## BEGIN Source text

Thus began the beginning of the end of Bow’s career. Throughout the legal issues with the Pearmans, Bow began confiding in her hairdresser Daisy DeVoe… who quickly became Bow’s friend, secretary, and de-factor handler. In addition to maintaining the star’s famed, flaming red-haired look, DeVoe was now integral to every aspect of her employer’s life.

Newspaper clipping from the trial of Daisy DeVoe via derangedlacrimes.com

For a while, this arrangement worked well and DeVoe helped Bow clean up her finances. But in 1931, Bow fell for the cowboy actor Rex Bell, and the push-and-pull of power proved devastating for both women. Knowing that Bell planned to have her fired, DeVoe emptied a file cabinet from Bow’s house which contained financial documents as well as love letters from Bow’s many boyfriends.

According to the podcast You Must Remember This, DeVoe initially planned to stay loyal to Bow and return the documents the next morning. But when she arrived, she found the household had been turned against her. Bow pressed charges, and DeVoe was indicted on 37 counts of grand theft.

## END Source text

■ Stated task A: Locate each line in the listing below that contains the string "heading", matching case exactly, and copy those lines.

## BEGIN Input data

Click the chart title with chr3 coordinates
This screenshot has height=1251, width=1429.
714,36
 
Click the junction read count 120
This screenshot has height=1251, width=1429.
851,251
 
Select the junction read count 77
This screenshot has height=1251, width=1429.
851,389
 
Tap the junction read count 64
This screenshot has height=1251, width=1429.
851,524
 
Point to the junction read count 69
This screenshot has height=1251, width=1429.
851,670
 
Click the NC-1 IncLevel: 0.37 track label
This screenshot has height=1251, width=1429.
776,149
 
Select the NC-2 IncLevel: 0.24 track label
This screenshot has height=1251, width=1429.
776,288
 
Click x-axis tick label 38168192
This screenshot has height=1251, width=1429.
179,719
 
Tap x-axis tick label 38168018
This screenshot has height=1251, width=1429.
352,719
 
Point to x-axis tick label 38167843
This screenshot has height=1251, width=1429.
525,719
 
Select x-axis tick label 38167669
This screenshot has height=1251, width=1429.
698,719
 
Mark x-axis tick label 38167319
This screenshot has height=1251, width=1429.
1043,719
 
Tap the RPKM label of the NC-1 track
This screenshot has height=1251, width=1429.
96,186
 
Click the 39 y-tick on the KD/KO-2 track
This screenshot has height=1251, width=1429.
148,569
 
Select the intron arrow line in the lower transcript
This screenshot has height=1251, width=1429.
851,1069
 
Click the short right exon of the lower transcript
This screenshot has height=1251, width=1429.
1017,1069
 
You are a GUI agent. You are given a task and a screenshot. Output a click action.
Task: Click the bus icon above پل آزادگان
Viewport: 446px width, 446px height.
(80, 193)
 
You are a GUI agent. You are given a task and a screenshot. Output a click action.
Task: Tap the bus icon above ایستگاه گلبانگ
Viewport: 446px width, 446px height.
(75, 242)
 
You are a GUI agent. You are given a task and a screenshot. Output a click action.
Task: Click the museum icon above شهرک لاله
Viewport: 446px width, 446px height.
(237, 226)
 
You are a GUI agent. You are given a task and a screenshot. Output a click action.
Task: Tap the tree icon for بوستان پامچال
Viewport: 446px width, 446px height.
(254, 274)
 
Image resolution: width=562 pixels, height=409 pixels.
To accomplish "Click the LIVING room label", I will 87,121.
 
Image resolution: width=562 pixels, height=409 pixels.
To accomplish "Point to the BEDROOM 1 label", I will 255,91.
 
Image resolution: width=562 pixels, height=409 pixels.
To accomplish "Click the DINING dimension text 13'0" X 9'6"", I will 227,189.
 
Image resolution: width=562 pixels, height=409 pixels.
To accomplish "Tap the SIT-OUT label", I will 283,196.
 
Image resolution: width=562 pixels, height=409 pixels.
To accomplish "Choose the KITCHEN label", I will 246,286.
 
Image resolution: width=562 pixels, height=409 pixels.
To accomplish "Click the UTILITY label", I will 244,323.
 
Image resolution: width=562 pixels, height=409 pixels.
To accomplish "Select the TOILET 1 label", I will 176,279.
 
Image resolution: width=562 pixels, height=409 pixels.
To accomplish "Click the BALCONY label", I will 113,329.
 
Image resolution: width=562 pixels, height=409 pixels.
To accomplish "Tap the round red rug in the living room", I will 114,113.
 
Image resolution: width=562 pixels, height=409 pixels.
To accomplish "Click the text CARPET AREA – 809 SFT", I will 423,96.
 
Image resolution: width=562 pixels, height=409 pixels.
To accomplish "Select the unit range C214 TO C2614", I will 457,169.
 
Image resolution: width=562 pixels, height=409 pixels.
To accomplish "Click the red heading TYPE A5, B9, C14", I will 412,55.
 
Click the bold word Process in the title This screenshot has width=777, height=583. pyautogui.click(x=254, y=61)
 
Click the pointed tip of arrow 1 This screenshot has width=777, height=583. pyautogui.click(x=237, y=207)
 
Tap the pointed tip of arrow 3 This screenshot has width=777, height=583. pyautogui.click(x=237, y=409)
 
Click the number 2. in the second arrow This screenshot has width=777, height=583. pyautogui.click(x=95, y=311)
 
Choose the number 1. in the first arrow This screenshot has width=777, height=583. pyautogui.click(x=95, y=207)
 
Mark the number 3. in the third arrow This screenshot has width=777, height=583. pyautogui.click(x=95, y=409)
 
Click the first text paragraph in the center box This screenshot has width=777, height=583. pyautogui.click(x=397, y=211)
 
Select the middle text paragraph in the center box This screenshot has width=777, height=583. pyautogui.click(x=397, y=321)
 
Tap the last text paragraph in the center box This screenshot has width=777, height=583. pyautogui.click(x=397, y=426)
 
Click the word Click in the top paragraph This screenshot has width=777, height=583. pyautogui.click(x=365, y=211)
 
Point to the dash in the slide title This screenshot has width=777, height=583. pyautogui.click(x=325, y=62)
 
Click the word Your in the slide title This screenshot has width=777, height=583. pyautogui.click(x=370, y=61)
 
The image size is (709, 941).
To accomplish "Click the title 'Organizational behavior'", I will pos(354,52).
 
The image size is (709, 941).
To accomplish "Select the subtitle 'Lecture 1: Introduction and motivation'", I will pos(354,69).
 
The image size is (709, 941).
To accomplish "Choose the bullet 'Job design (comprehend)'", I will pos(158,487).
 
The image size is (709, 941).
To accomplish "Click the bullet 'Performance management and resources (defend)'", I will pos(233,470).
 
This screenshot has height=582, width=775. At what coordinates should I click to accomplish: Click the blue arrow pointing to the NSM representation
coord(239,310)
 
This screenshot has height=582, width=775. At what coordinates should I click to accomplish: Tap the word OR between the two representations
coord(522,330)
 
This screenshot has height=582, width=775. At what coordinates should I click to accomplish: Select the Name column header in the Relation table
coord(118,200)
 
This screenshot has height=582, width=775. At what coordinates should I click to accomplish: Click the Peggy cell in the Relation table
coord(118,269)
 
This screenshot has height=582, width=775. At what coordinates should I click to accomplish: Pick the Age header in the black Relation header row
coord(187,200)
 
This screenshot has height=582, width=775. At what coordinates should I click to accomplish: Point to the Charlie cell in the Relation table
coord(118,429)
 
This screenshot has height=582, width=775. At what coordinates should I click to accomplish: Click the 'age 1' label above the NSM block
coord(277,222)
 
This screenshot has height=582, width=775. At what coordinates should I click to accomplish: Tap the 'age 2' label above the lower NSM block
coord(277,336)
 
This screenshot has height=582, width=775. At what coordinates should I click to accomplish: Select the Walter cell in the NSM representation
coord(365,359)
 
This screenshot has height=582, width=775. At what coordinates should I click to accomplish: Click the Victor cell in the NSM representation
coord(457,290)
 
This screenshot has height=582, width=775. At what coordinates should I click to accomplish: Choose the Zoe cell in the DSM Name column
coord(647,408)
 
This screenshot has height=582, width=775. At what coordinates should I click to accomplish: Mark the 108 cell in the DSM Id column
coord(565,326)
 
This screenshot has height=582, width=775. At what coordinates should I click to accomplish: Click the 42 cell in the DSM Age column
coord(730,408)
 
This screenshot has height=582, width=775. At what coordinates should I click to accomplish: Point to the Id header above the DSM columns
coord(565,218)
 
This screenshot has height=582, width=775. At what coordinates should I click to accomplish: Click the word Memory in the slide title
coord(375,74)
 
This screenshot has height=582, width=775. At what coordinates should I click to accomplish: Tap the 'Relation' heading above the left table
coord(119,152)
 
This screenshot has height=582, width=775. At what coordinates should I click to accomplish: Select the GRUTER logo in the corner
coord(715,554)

## END Input data

■ Stated task B: In the passage above about Bow and DeVoe, why did DeVoe empty a file cabinet from Bow's house? Answer in one to three sentences.

■ Exercise answer A:
To accomplish "Click the red heading TYPE A5, B9, C14", I will 412,55.
This screenshot has height=582, width=775. At what coordinates should I click to accomplish: Tap the 'Relation' heading above the left table

■ Exercise answer B: DeVoe emptied the file cabinet because she knew that Rex Bell planned to have her fired.